В сетях предательства — страница 57 из 75

У него был длинный список фамилий. По возможности соблюдалась очередь. Но некоторых Леонид Евгеньевич принимал и вне очереди.

Случалось, что какой-нибудь шталмейстер в жгутах, одетый в духе времени на военный лад, начинал сопеть, нервно шагая между диванами и креслами.

Секретарь, подкатившись, мягко и вкрадчиво говорил:

– Ваше превосходительство, еще самое большое – десять-пятнадцать минут. До вас – вот изволите видеть – всего шесть человек осталось… Леонид Евгеньевич «спустит» их живо.

Шталмейстер не сопел больше, уже спокойно ждал своей очереди.

С нетерпеливыми дамами секретарю приходилось гораздо труднее, но и дамы становились ручными под его обволакивающей, немного сладенькой, немного приторной манерою обхождения.

Секретарь был психолог, не хуже белесоватого курьера. Увидев эту с монашеской скромностью одетую женщину с тоскою в синих глазах, он, по всему ее облику сообразив, какого она круга, подлетел, расшаркался.

– Изволили записаться?

– Нет, я не записывалась.

– Разумеется, это, в конце концов, несущественно, я могу доложить и вне очереди. Как прикажете доложить?

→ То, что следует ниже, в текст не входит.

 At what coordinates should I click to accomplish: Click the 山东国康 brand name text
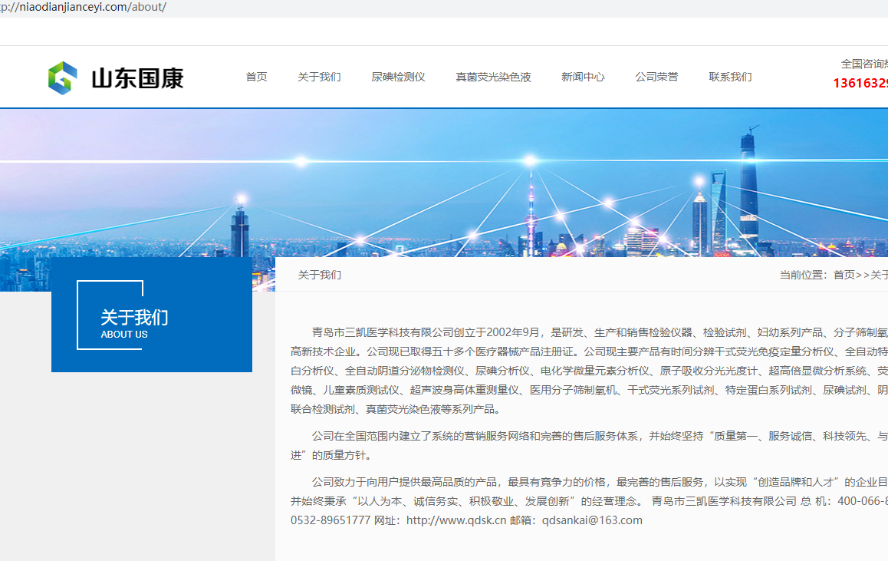[x=137, y=78]
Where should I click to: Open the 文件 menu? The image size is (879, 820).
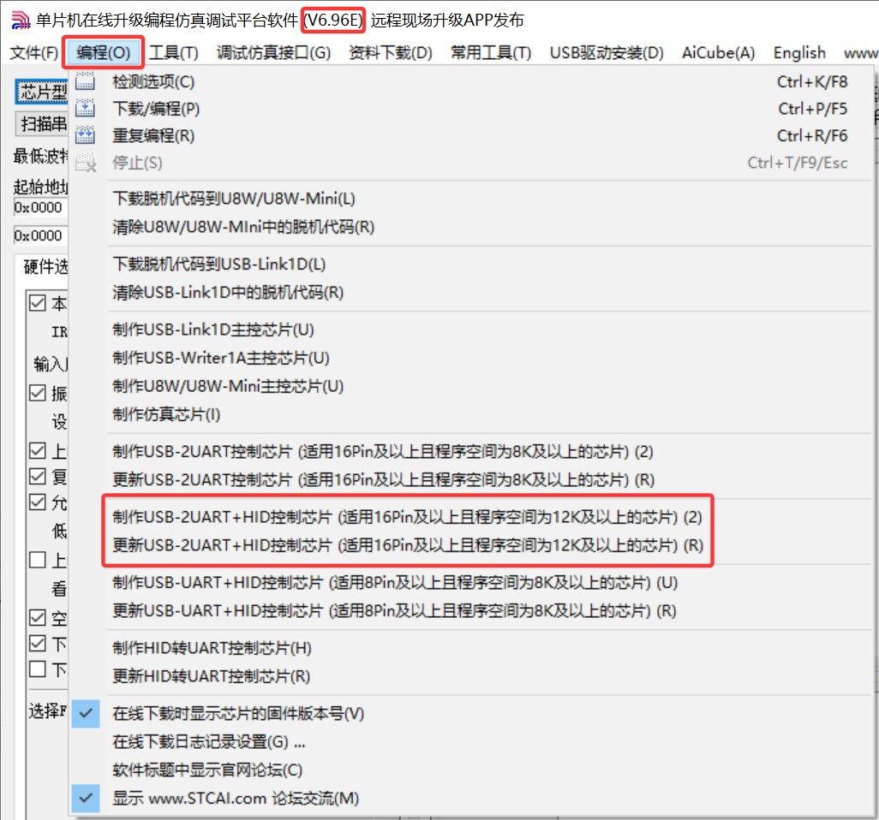[x=33, y=52]
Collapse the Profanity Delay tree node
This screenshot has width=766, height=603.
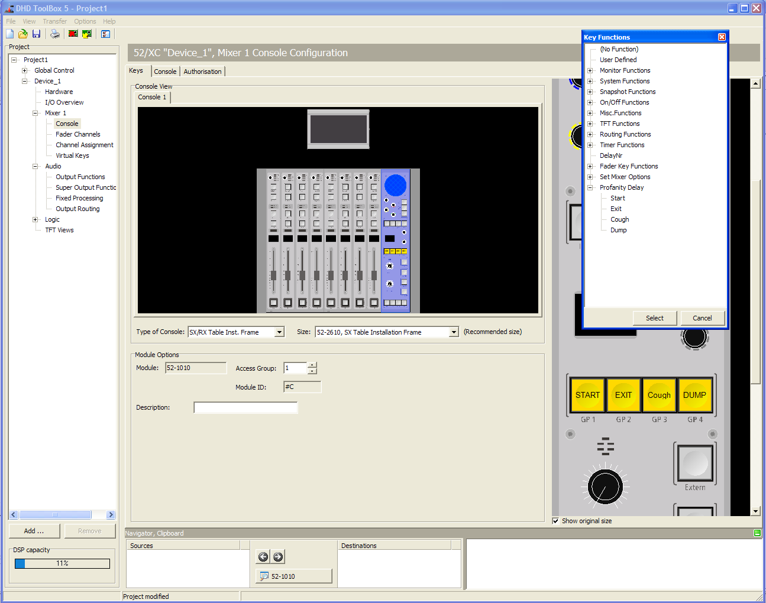click(590, 187)
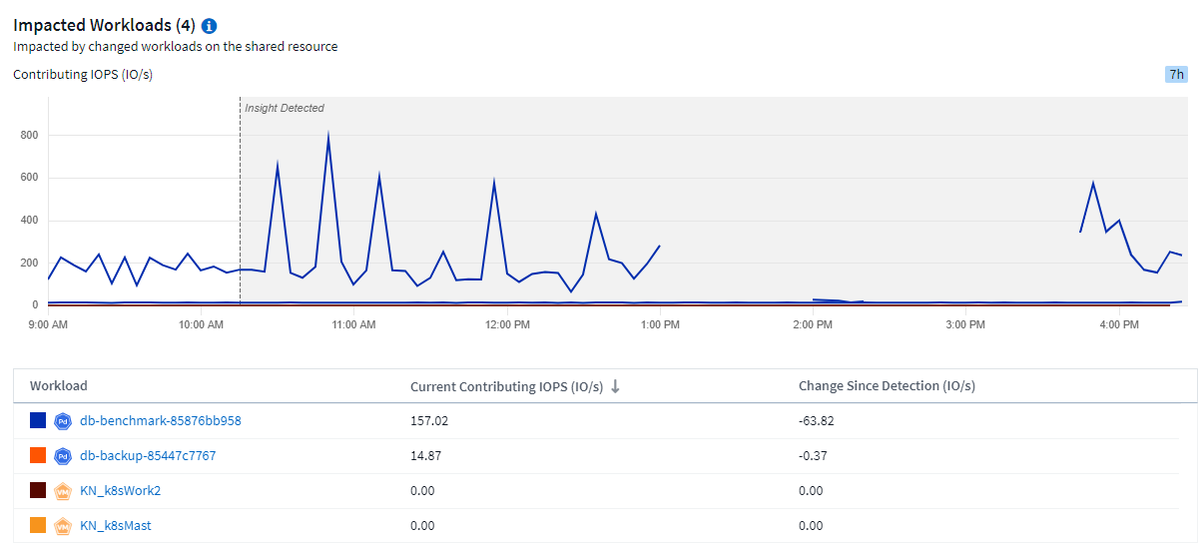The height and width of the screenshot is (543, 1202).
Task: Click the sort arrow on Current Contributing IOPS
Action: 615,386
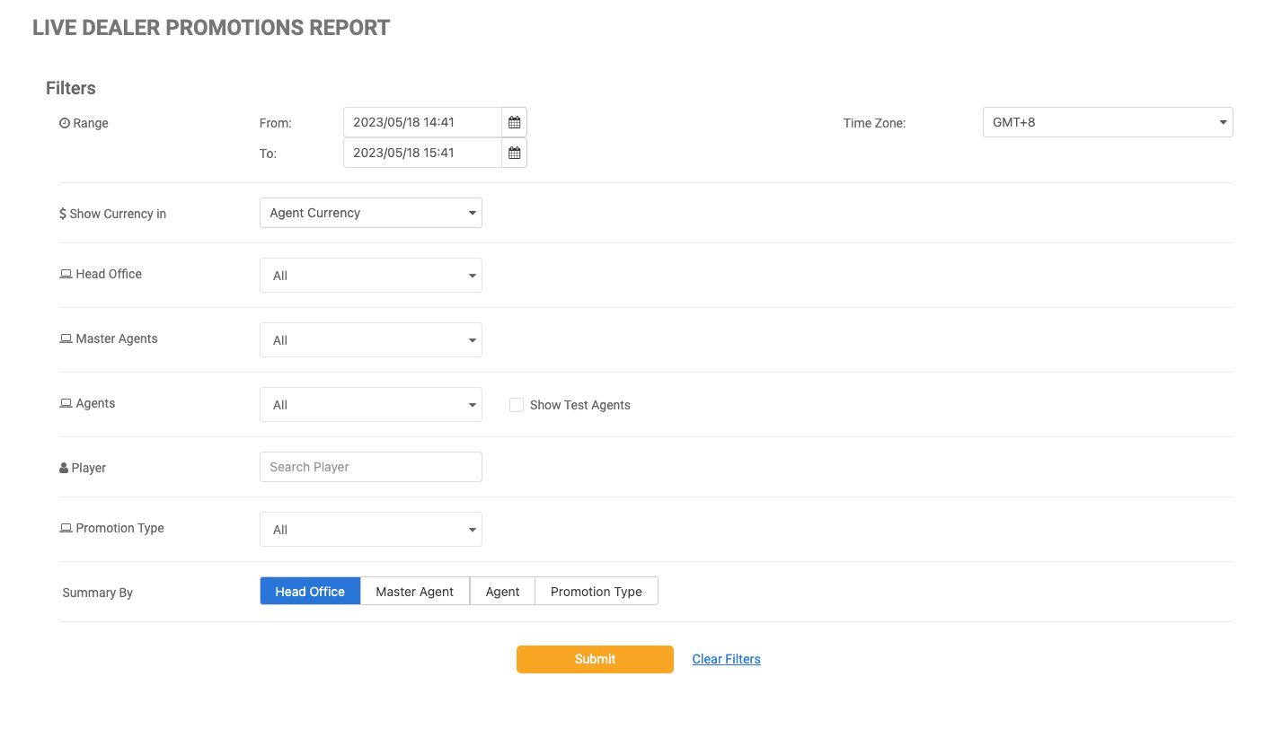
Task: Focus the Search Player input field
Action: click(x=370, y=467)
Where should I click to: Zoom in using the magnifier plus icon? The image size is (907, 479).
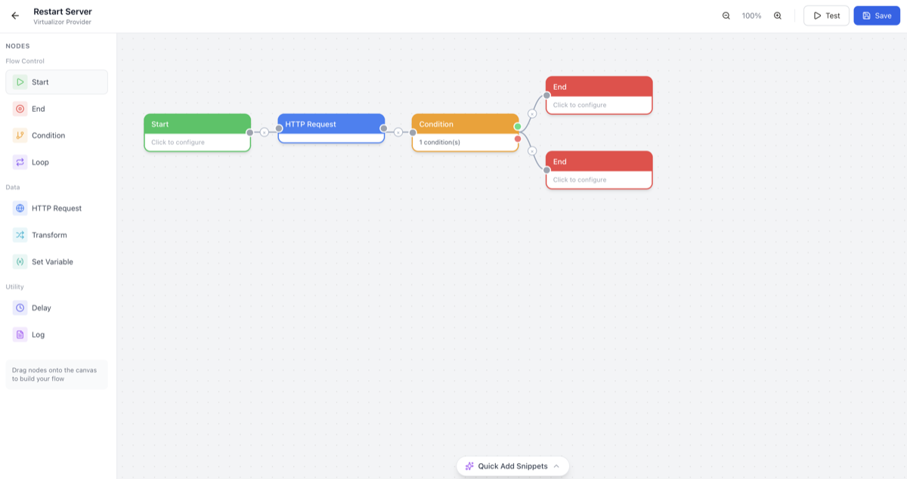click(x=778, y=15)
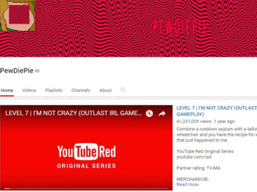Click the Watch Later clock icon
Image resolution: width=257 pixels, height=192 pixels.
point(149,113)
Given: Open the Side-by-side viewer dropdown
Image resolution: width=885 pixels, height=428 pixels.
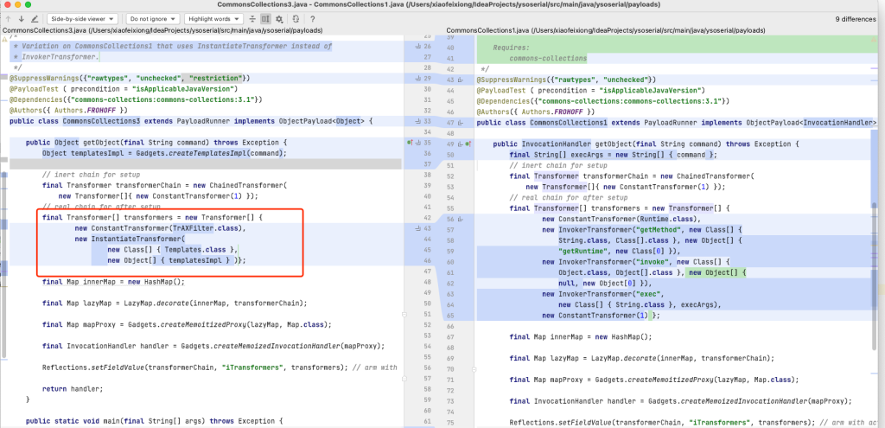Looking at the screenshot, I should tap(80, 18).
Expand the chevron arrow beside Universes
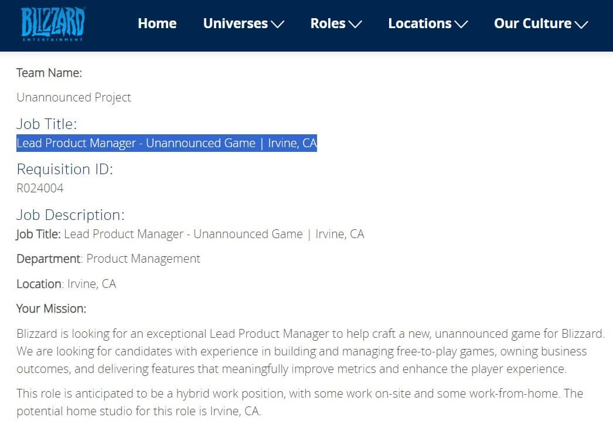Viewport: 613px width, 424px height. pos(278,24)

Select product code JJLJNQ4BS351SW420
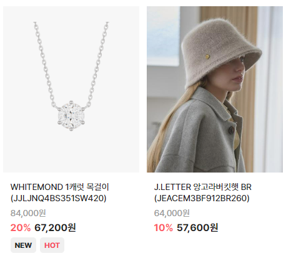[x=59, y=198]
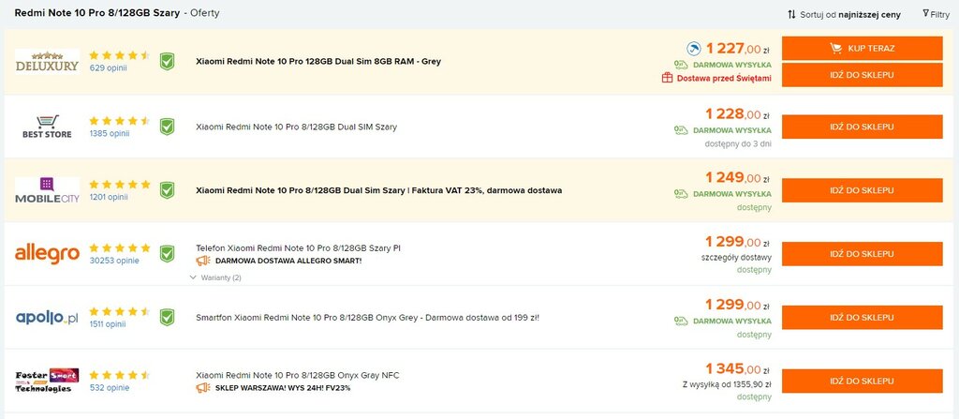Click the Best Store shop logo
The width and height of the screenshot is (959, 419).
click(x=47, y=127)
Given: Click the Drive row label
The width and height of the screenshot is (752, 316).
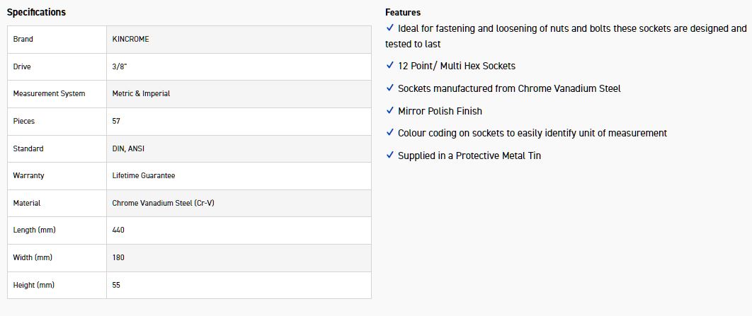Looking at the screenshot, I should [22, 66].
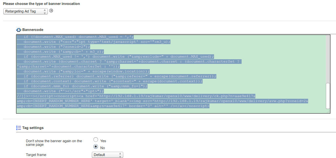This screenshot has width=336, height=158.
Task: Click the "Please choose the type" heading
Action: pyautogui.click(x=41, y=4)
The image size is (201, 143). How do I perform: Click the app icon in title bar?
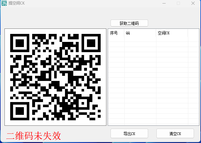point(4,3)
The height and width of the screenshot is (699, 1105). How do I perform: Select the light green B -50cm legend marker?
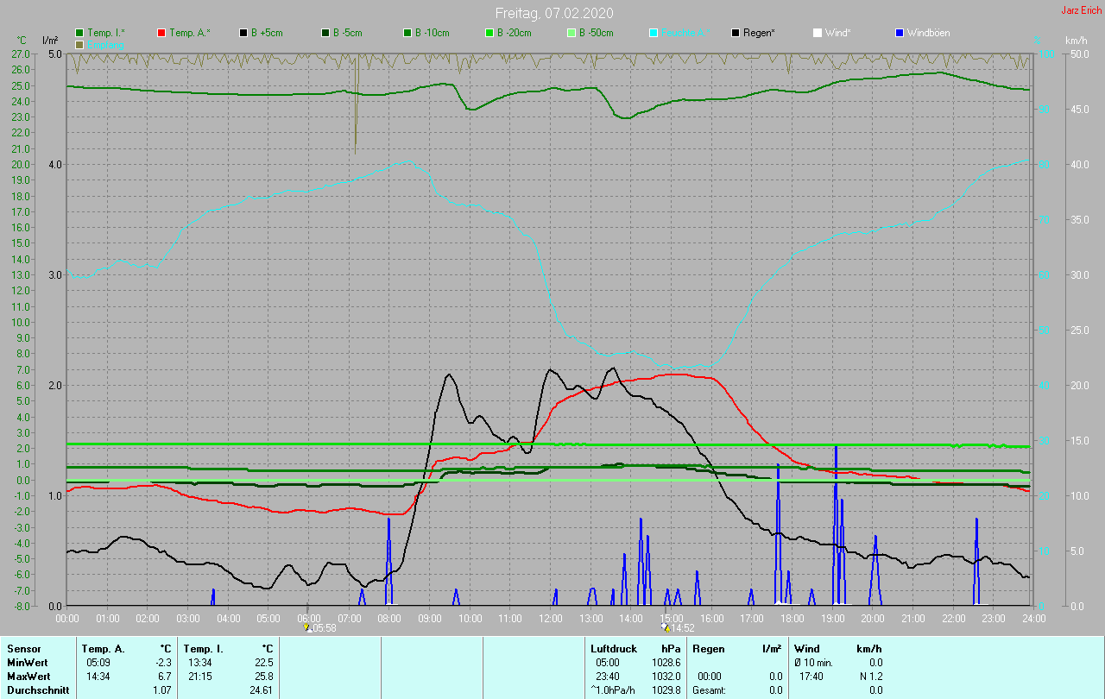tap(571, 33)
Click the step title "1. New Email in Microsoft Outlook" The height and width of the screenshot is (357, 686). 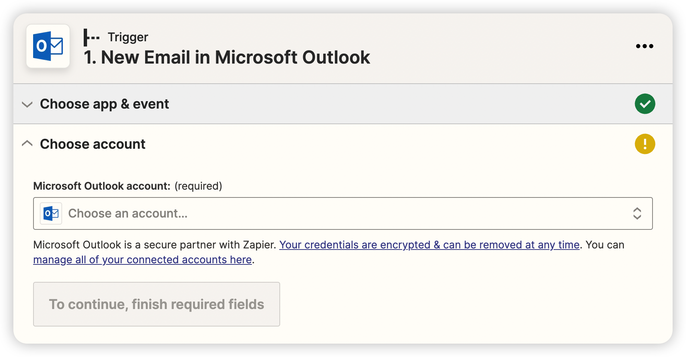[x=227, y=58]
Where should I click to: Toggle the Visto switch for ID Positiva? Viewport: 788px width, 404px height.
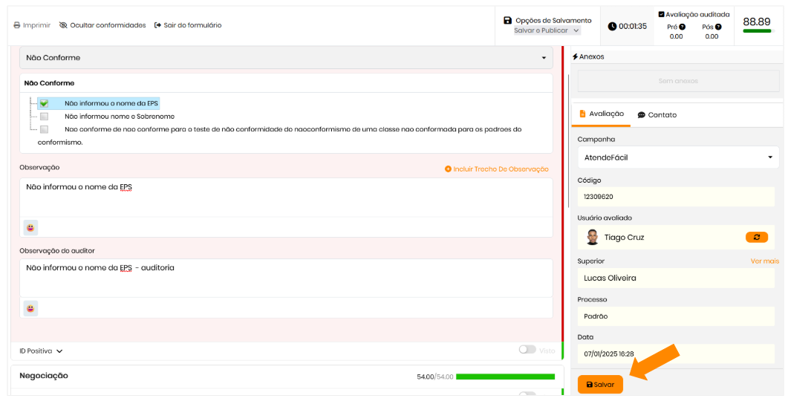coord(527,350)
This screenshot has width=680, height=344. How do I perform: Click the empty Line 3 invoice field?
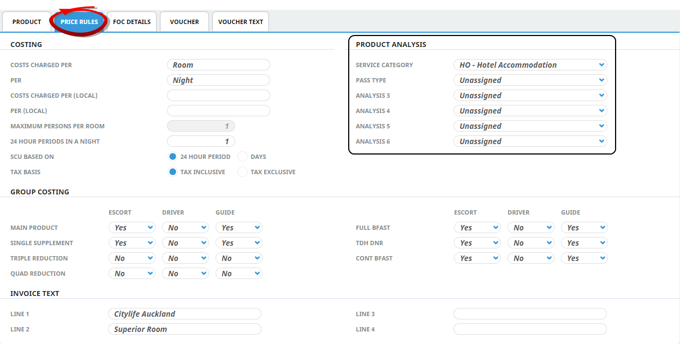tap(530, 314)
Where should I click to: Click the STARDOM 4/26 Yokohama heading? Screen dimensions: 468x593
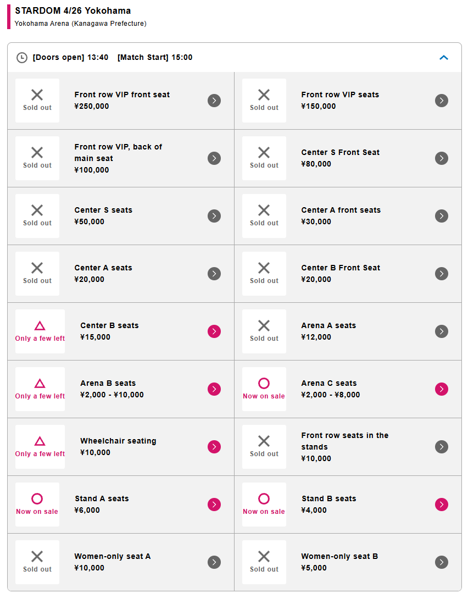[x=73, y=11]
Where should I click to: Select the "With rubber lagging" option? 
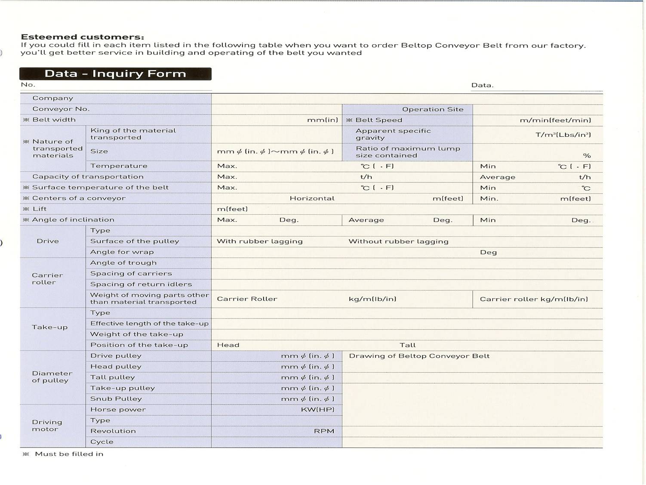pyautogui.click(x=259, y=241)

– Басакина, Варвара Дмитриевна Басакина.

Лицо секретаря изобразило самое живейшее удовольствие.

– Княгиня Басакина?

– Княжна…

– Ваше сиятельство, я сию же минуту доложу Леониду Евгеньевичу. Вот только выйдет граф Сантуринский.

Граф Сантуринский, полный, внушительный, с анненской звездою, выплыл из кабинета. Еще перед закрытой дверью он «сделал» себе довольную, счастливую улыбку, чтобы все в приемной увидели и поняли, как благосклонно беседовал с ним, графом Сантуринским, Леонид Евгеньевич Арканцев. На самом деле короткая двухминутная беседа не отличалась особенной благосклонностью.

Секретарь юркнул в кабинет и вернулся к Басакиной с виноватым лицом:

– Леонид Евгеньевич покорнейше просит ваше сиятельство обождать. Необходимо спешно отпустить кое-кого. Леонид Евгеньевич очень, очень извиняется…

На самом деле Арканцев сухо и коротко бросил: «Пусть подождет!»

Минут через двадцать принял он свою кузину, принял скорей с недоумением, чем с родственной теплотою.

Кабинет был громадный. Где-то в далекой глубине затерялся письменный стол. Затерялся, хотя был величиною с бильярд. На первом плане, ближе к дверям, – подобие гостиной. Круглый стол, несколько тяжелых кресел. Здесь и принял Леонид Евгеньевич кузину Басакину. Здесь он всех принимал.

– Здравствуй, Барб! Откуда, из Рима?

– Да.

– Католичка?

– Да, но видишь, Леня, на это я решилась…

– Не оправдывайся, – перебил Арканцев. – Религиозные убеждения – твое личное дело. Что у тебя ко мне? Говори. Меня ждет еще около восемнадцати человек, а в пять кончается прием.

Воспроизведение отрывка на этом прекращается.